**TASK BRIEF**: Would you repeat each line below precisely as it stands?
Start of EXTRACTED DATA
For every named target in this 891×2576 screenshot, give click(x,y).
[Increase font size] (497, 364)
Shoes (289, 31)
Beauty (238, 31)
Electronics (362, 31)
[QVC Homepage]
End of EXTRACTED DATA
**RESULT OF THE EXERCISE**:
For every named target in this 891×2576 screenshot, give click(x,y).
[Increase font size] (497, 364)
Shoes (289, 31)
Beauty (238, 31)
Electronics (362, 31)
[QVC Homepage]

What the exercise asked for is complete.